A proposta é reconciliar-se definitivamente com a escrita, utilizando o texto como espaço de enfrentamento e elaboração de temas íntimos e sombrios
Após um período de afastamento da escrita, a autora Kelly Amorim retomou sua produção literária em agosto de 2025 com a publicação do ensaio experimental “Prescrição de dose de palavras escritas”.
O texto integrou o projeto independente “Revista de Quinta”, organizado pelo escritor carioca Hedjan C.S., e aborda sua experiência no enfrentamento da depressão, além do papel da escrita como ferramenta de apoio durante esse processo.
Entre 2020 e 2025, período que coincide com a pandemia, Kelly atravessou um hiato criativo e manteve-se afastada de publicações regulares.
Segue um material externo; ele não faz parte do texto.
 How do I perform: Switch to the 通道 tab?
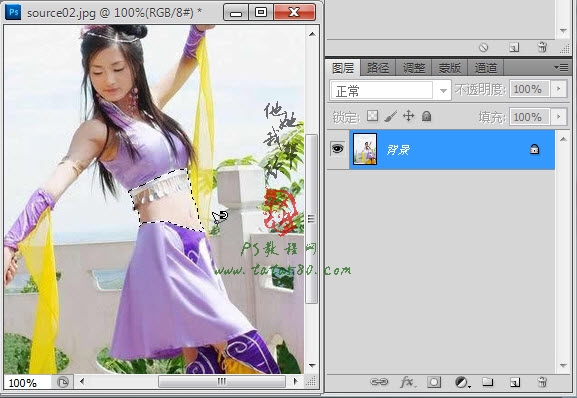485,68
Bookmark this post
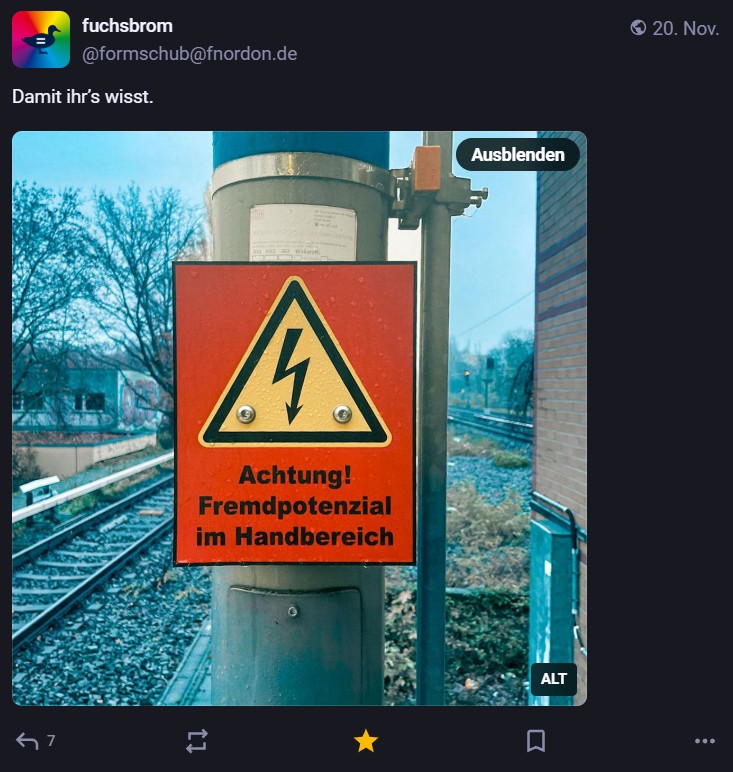 [x=536, y=741]
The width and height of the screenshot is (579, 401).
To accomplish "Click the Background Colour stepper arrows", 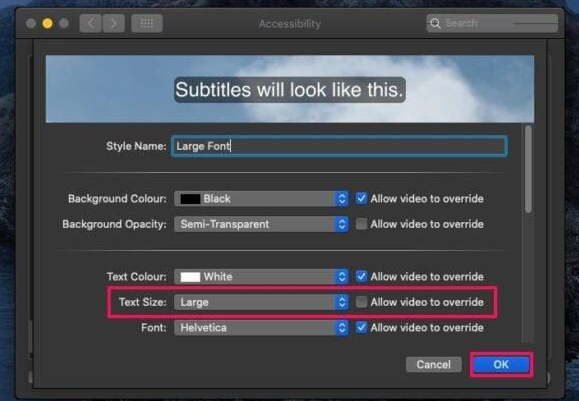I will [x=342, y=199].
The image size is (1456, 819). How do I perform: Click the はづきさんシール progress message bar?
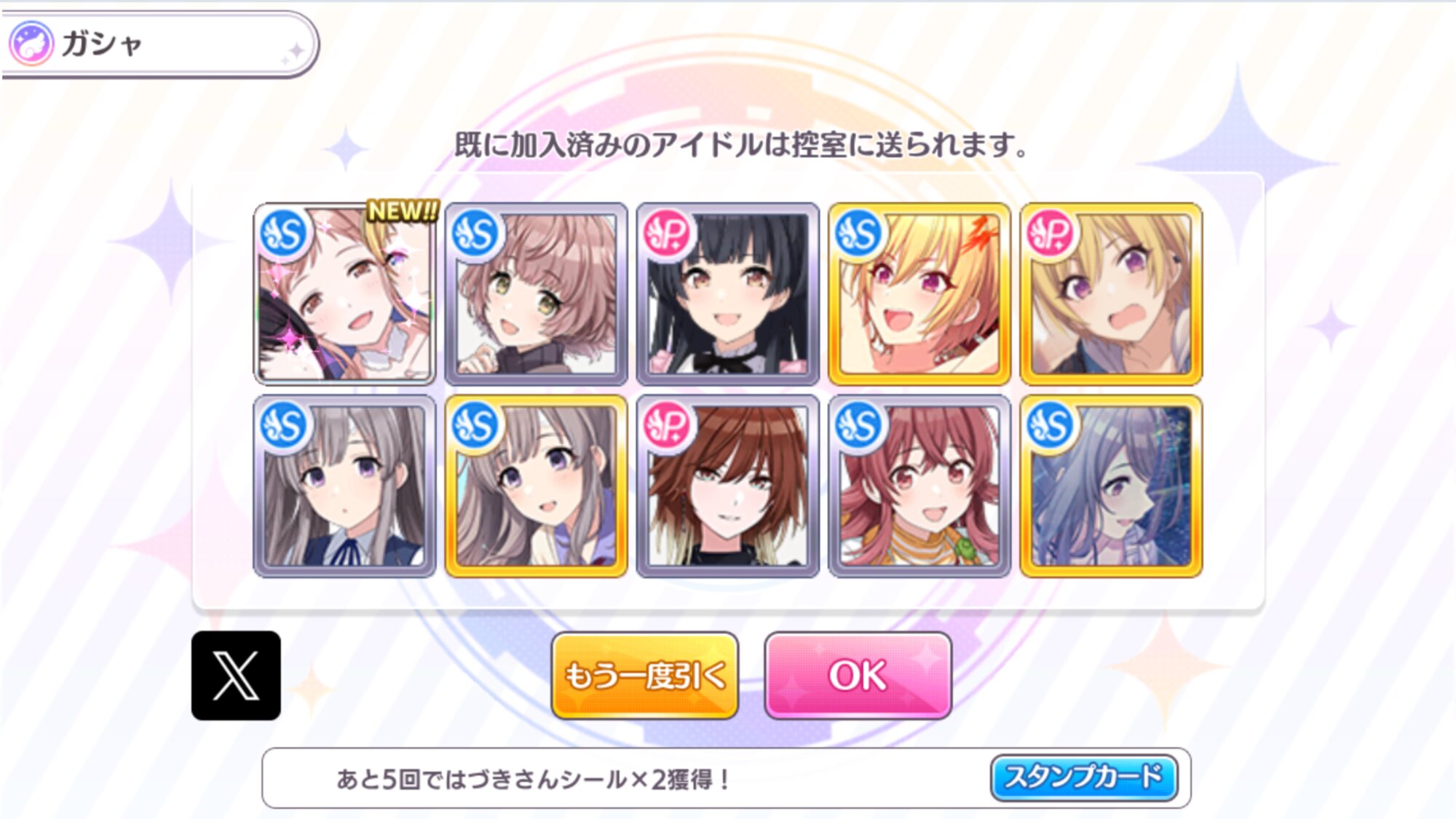point(726,778)
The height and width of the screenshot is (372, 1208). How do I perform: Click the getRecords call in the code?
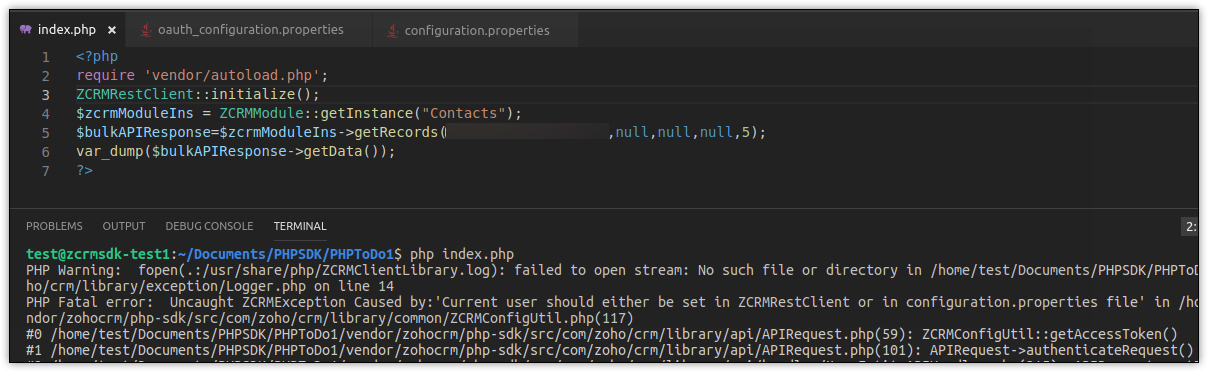click(x=393, y=132)
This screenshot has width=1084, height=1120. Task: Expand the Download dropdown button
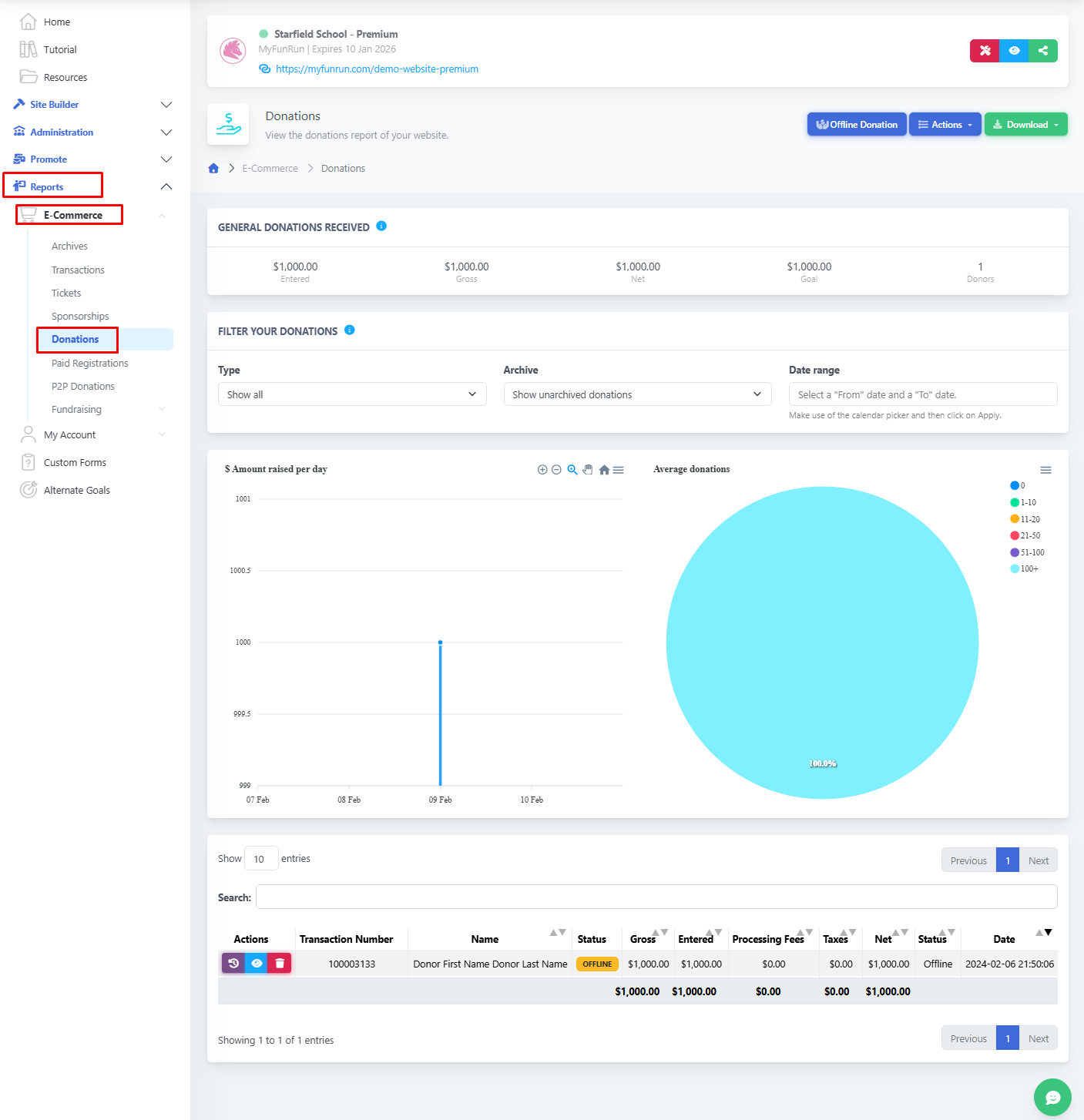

Sua produção nesse intervalo se restringiu a anotações em cadernos, revisões constantes de textos inéditos e reflexões pessoais.
A partir de 2026, a autora projeta uma retomada plena da atividade literária. A proposta é reconciliar-se definitivamente com a escrita, utilizando o texto como espaço de enfrentamento e elaboração de temas íntimos e sombrios, agora com a intenção clara de torná-los públicos.


Sobre a autora
Kelly Amorim iniciou sua trajetória na literatura em 2014, com a participação na antologia de contos de terror “Horas Sombrias”, publicada pela Andross Editora. Até então, o gênero não fazia parte de seus planos criativos, mas foi nesse contexto que sua escrita passou a explorar o horror, o grotesco e os aspectos menos confortáveis da mente humana, em contraste com referências estéticas mais delicadas.
Desde a estreia, a autora acumulou quase vinte participações em antologias de diversas editoras, projetos independentes e publicações próprias. Ao longo da última década, sua produção recebeu reconhecimento em premiações e seleções do gênero.
Em 2015, foi finalista do Prêmio Strix com o conto “Compram-se Pesadelos”, publicado na antologia “King Edgar Hotel”. Em 2019, foi indicada ao Prêmio Deusa Lendari pelo conto “A Parteira”, integrante da antologia “Creepypastas: Lendas da Internet”.
No mesmo ano, sua coletânea de contos “Inocência”, centrada em medos infantis, integrou a lista “Os Melhores Livros Brasileiros de Terror da Década”, elaborada pelo site Biblioteca do Terror.